The Laid Back Funk of Summer ’98

Hampton (A.Kuroda)

Hampton (A.Kuroda)

As Phish progressed through their career, each tour seemed to add a new element to their music.  Constantly evolving their sound, the band kept fans engaged not only with new songs and new jams, but new styles of playing.  In ’93 they peaked all that had come before with the ferocious “speedjazz” era. In ’94 their jamming grew far more exploratory and adventurous, combined with the aggression of a wild hyena.  ’95 brought extended abstract spacescapes in the summer and moved into blistering tight arena rock in the fall.  1996 was a year of transition, moving from their style of Fall ’95 towards whole-band groove, and in 1997 this transition was completed.  With the rawest funk grooves coming in the summer, Fall ’97 brought a refined James Brown-esque disco-funk into the mix, living symbiotically with outlandish psychedelia.  Phish never grew complacent with their music, and never stopped pushing themselves out of their comfort zone into different milieus.

Hampton (M.Yates)

Hampton (M.Yates)

As 1997 came to a close, the community was on cloud nine, having just finished one of the outstanding years in Phish history- yet what laid ahead?  First came the Island Run, which was a sublime aberration all to its own.  And after a brief stint in Europe, the band returned to the west coast to showcase their new summer style.  If we traced the rhythmic playing of the band from raw to refined, this summer represented a nuanced shift to a slower and beefier relaxed style of jamming.  Congruent with the feeling of summer, Phish engaged in plentiful sessions of patient funk grooves.  While many people remember the summer of ’98 for all of the one-time covers busted out by Phish, the band’s primary focus of the season was creating thick textures that blossomed in the summer air.

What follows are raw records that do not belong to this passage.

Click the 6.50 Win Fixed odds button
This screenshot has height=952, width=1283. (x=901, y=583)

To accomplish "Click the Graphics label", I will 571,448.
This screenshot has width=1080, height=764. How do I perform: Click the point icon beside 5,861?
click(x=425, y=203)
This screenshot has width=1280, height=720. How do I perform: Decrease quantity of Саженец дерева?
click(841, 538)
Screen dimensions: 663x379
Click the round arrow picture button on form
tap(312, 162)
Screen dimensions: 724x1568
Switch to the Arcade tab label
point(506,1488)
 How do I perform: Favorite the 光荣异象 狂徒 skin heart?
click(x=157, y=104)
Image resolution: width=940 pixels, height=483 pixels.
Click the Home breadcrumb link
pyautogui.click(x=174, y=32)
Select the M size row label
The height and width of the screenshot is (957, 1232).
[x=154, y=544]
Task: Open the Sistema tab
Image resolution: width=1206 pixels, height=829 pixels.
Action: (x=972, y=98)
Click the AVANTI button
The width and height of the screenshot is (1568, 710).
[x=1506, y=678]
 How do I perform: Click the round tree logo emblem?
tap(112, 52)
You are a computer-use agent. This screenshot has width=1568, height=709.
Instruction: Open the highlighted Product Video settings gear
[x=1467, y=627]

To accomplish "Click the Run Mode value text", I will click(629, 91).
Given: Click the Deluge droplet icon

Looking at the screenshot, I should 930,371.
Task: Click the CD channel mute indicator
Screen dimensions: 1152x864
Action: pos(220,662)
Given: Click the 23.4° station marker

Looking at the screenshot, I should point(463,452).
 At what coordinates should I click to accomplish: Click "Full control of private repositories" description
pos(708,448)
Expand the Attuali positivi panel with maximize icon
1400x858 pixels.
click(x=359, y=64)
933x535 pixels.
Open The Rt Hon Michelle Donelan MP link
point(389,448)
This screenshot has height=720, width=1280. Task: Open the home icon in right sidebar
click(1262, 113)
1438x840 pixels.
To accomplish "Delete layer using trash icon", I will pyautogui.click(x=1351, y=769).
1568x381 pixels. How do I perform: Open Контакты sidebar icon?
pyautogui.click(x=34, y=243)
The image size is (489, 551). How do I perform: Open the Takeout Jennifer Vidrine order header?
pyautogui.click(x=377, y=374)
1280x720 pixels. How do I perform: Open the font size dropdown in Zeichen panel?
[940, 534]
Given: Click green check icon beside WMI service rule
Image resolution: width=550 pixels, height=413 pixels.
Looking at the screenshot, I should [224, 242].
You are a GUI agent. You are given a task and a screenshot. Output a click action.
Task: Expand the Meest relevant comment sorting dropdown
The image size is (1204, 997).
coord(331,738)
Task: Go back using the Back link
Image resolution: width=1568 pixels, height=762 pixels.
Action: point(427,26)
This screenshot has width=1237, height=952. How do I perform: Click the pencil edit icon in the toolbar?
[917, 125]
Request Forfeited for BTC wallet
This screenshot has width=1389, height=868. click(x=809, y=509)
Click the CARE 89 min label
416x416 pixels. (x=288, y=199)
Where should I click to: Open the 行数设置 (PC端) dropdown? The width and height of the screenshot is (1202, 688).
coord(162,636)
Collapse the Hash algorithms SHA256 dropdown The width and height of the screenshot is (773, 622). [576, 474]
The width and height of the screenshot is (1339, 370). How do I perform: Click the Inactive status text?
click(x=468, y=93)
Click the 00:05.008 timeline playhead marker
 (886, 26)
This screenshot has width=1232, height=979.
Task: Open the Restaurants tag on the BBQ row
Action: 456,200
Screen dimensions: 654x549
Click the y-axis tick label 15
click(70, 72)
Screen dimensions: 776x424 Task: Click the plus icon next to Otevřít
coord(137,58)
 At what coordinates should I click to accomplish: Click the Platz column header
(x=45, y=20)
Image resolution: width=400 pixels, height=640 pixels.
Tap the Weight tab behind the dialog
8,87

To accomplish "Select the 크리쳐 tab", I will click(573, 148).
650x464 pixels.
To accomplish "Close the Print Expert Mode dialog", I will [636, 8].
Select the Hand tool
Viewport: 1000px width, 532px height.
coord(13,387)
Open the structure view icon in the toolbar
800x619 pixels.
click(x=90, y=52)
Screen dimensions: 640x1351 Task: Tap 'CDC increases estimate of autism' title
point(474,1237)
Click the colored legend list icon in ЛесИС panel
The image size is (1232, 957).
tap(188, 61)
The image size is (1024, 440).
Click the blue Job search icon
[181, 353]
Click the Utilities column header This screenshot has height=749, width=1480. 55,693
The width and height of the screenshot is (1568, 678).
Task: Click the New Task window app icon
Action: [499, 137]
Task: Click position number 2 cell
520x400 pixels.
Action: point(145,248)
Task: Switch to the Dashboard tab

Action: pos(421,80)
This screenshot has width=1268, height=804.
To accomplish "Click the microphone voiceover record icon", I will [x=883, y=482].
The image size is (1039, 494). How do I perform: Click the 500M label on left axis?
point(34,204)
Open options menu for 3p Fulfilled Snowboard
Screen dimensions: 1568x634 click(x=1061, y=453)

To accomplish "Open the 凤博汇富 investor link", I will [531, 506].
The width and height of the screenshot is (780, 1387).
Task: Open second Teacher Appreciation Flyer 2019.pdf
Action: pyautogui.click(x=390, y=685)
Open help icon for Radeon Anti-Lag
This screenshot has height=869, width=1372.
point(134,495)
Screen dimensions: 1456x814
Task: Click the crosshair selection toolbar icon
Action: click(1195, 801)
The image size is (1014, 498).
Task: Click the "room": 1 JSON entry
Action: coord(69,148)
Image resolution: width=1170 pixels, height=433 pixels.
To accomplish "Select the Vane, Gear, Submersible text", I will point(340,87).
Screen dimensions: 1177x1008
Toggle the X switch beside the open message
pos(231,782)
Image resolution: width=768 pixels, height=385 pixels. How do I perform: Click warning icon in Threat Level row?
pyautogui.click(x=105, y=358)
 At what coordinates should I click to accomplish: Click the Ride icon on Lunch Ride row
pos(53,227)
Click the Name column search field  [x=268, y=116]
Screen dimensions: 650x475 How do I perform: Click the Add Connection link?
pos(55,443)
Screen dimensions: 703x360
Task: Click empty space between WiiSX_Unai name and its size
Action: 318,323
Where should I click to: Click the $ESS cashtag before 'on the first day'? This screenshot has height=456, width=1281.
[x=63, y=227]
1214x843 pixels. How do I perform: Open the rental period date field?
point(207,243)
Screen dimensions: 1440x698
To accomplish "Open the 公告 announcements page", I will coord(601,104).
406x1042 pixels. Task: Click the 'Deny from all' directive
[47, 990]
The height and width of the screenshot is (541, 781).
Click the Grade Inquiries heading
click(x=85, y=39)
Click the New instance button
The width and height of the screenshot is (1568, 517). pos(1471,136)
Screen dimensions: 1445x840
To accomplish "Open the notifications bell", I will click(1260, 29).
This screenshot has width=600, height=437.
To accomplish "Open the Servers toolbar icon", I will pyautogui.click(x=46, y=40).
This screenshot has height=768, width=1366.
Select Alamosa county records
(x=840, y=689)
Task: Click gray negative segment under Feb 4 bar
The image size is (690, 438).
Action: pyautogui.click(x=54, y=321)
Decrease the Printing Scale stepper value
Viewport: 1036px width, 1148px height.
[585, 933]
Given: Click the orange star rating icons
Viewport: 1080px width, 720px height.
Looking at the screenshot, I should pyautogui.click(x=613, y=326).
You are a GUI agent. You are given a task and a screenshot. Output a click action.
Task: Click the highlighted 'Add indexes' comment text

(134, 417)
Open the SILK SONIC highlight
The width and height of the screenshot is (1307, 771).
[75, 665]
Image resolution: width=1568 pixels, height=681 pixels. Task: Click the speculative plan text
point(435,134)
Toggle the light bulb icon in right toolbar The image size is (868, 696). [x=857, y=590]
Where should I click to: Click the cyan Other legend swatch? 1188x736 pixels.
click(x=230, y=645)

Starting off in Portland, OR, they made no bones about what the central theme of the tour would be, opening with “Wolfman’s,” followed two songs later by the first stateside “Moma Dance.”  This focus would emerge more obviously in the second set with the now-famous segment of “Tweezer > California Love > Tweezer > Free, Meat.”  The funk was deep; the funk was relaxed; the funk was infectious- and this would be the overwhelming trend for the rest of Summer ’98.

Hampton (T.Caine)

Hampton (T.Caine)

In a summer that oozed fun, Phish seemed to have a ball creating sweltering dance sessions amidst their favorite songs.  The enthusiasm was contagious, as every night brought addictive fun and more surprises.  The Summer ’98 sound featured prominent, yet slowed-down, lead bass lines from Gordon, favoring a soft and round tone- our ears were bouncing on trampolines all night.  The pace of the tour’s definitive improv was brought to a far slower tempo.  Trey utilized tar-thick wah-grooves all summer long to rhythmically and delicately dance around Mike’s patterns.  Also guiding the band with danceable leads, Trey was focused on rhythmic playing for the whole tour.  Page shied from his piano in favor of more textured sounds that enhanced their funk canvas.  The clavinet and the Fender Rhodes grew more prominent in his sound.  Fishman held down an incredibly deep pocket with Gordon, and was a band leader within this beat focused era.

Hampton (S.Hanna)

Hampton (S.Hanna)

The laid back music of ’98s summer tour supported the concept of Phish as maestro mood matchers- always fitting their music to their locale.  The improv discussed herein would have never taken place indoors during a fall tour- that wasn’t the place for this type of music.  The amphitheatres and open-air venues that made up the summer circuit allowed the slower music to bellow across the crowd, especially in the roofless venues.  When playing these stops- like Portland Meadows, The Gorge, and Sandstone- the sound dynamic coaxed the band to delve into even slower tempos.  Each night, as the sun set, you could be sure that you’d be dancing to some seriously thick Phish for most of the night, and the tour took on a character of its own.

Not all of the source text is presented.